= Beginning of Section =

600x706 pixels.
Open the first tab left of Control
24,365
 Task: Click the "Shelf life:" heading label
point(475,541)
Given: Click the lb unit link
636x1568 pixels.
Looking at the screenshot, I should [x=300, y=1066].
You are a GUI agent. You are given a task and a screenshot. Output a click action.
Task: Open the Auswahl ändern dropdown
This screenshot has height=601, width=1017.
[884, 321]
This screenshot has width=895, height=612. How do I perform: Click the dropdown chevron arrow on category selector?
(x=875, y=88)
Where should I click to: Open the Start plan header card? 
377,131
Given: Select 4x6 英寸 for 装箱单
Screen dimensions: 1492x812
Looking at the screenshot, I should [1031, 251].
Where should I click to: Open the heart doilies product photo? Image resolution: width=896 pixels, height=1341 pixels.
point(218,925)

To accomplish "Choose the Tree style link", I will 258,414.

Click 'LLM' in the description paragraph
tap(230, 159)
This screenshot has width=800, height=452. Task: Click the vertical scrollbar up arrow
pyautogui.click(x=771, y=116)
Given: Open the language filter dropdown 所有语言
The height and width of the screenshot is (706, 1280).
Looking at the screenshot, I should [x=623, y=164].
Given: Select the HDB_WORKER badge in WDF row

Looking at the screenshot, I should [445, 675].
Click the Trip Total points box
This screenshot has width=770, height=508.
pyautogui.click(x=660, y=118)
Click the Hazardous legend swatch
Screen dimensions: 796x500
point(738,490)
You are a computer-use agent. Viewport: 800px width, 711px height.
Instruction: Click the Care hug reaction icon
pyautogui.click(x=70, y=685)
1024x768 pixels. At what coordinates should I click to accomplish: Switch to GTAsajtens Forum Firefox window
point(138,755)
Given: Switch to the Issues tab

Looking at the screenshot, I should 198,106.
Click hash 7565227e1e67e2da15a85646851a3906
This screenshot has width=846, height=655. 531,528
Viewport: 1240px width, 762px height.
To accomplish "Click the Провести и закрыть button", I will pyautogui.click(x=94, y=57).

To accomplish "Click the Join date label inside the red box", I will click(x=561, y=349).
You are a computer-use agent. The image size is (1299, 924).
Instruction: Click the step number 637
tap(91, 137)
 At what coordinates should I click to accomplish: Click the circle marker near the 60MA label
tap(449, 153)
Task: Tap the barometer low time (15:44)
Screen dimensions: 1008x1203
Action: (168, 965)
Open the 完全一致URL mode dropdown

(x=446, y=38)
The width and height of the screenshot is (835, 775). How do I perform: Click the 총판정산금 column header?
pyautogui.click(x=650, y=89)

= End of Section =

Take from the entries every line that has the string "will".

• Solution to this task
To accomplish "Choose the Tree style link", I will 258,414.
To accomplish "Click the Провести и закрыть button", I will pyautogui.click(x=94, y=57).
To accomplish "Click the Join date label inside the red box", I will click(x=561, y=349).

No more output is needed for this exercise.